- _GOAL_: Render the rows between the line holding "Task: Open the Chrome extensions puzzle icon" and the line holding "(1098, 524)", inclusive, as a numbered list, leaving out any blank lines.

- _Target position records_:
• • • • • • •

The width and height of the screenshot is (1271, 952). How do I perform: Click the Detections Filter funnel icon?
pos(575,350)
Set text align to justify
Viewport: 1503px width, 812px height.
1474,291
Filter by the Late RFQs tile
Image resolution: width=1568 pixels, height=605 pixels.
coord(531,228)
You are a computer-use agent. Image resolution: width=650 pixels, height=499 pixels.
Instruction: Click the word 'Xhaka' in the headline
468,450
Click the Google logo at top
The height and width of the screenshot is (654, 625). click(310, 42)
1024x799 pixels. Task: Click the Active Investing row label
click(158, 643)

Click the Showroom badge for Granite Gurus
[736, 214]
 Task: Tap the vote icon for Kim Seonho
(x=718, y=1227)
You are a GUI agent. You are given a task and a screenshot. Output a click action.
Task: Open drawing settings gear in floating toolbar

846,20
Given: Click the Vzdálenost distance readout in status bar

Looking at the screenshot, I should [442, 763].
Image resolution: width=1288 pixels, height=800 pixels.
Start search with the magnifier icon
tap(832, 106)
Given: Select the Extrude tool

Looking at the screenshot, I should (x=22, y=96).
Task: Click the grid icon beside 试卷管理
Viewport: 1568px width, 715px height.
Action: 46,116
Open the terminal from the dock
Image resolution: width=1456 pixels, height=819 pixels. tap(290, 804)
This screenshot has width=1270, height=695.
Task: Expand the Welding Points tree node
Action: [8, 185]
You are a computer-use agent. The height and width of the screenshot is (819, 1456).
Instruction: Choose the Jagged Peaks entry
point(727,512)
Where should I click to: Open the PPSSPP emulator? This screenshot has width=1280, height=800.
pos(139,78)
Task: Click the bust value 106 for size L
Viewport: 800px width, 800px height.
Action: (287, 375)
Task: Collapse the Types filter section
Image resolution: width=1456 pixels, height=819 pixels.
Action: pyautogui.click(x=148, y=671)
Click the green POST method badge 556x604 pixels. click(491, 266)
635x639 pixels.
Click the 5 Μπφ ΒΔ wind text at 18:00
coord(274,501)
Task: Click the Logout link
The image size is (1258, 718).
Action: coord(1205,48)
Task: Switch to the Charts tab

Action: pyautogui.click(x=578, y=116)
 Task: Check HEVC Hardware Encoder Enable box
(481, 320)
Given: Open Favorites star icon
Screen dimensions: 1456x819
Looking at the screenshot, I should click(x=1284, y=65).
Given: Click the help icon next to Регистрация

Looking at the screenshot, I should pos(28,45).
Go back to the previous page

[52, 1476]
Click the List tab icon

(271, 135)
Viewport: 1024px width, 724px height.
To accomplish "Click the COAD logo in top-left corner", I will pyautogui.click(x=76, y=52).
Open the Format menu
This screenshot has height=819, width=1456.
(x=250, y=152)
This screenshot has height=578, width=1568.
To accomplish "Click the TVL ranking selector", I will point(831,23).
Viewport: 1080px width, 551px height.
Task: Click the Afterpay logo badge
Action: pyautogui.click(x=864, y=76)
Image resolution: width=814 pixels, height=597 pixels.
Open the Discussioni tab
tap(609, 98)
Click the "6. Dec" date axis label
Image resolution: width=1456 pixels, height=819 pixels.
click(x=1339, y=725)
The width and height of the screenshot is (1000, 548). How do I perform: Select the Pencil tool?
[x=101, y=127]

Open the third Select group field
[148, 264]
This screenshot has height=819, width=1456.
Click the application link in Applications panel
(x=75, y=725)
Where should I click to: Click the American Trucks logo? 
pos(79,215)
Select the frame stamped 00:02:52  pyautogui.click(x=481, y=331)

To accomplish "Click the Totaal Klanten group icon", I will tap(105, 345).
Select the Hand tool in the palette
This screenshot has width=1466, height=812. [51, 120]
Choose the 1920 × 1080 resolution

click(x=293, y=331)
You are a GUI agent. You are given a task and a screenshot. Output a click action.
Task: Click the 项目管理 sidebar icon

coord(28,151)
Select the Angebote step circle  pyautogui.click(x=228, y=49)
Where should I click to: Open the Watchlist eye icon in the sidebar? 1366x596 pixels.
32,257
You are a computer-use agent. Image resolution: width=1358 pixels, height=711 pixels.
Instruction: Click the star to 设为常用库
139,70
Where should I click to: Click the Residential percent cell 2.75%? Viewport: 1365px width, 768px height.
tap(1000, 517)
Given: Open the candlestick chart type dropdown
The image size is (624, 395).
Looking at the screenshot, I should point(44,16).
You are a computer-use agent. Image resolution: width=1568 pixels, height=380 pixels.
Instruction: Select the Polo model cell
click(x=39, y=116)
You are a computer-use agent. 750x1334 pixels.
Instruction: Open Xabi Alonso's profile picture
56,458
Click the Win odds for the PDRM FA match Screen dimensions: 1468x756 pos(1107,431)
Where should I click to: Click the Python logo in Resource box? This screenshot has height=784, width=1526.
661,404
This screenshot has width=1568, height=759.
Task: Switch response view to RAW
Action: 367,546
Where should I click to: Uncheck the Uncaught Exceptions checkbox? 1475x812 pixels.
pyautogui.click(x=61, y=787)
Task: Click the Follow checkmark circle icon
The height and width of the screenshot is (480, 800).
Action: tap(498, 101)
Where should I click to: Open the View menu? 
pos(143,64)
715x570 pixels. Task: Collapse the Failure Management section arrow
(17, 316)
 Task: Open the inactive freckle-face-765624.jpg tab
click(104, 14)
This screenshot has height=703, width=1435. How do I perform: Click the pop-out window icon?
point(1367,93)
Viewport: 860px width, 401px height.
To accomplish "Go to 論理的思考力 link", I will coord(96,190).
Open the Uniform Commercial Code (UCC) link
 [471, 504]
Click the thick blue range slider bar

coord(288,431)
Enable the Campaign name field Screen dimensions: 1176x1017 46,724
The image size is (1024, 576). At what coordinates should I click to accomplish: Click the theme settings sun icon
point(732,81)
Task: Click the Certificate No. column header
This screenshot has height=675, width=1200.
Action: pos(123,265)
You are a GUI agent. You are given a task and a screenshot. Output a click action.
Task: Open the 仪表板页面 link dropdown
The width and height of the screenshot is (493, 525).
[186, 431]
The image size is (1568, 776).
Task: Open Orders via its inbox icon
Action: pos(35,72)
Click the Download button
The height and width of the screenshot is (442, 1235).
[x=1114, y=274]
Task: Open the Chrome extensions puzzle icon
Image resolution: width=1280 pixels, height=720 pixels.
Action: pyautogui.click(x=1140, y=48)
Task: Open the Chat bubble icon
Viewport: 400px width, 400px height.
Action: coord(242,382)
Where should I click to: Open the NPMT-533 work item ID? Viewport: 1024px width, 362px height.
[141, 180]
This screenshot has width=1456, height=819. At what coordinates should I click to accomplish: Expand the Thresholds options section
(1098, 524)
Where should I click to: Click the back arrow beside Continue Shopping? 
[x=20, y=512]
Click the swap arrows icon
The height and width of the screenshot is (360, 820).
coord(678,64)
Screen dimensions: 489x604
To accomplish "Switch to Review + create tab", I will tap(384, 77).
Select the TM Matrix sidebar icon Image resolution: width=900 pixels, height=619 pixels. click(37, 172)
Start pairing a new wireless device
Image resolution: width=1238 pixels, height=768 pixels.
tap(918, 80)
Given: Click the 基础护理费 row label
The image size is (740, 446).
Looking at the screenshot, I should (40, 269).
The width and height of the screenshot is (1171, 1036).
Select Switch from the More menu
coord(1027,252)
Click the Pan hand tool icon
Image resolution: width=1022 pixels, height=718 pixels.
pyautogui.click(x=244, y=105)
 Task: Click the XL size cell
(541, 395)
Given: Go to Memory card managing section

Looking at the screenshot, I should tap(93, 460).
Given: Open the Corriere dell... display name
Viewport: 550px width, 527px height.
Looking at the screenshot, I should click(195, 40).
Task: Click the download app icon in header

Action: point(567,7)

• • • • • • •

- _FINISHED ANSWER_:
1. Task: Open the Chrome extensions puzzle icon
2. Image resolution: width=1280 pixels, height=720 pixels.
3. Action: pyautogui.click(x=1140, y=48)
4. Task: Open the Chat bubble icon
5. Viewport: 400px width, 400px height.
6. Action: coord(242,382)
7. Where should I click to: Open the NPMT-533 work item ID? Viewport: 1024px width, 362px height.
8. [141, 180]
9. This screenshot has width=1456, height=819. At what coordinates should I click to accomplish: Expand the Thresholds options section
10. (1098, 524)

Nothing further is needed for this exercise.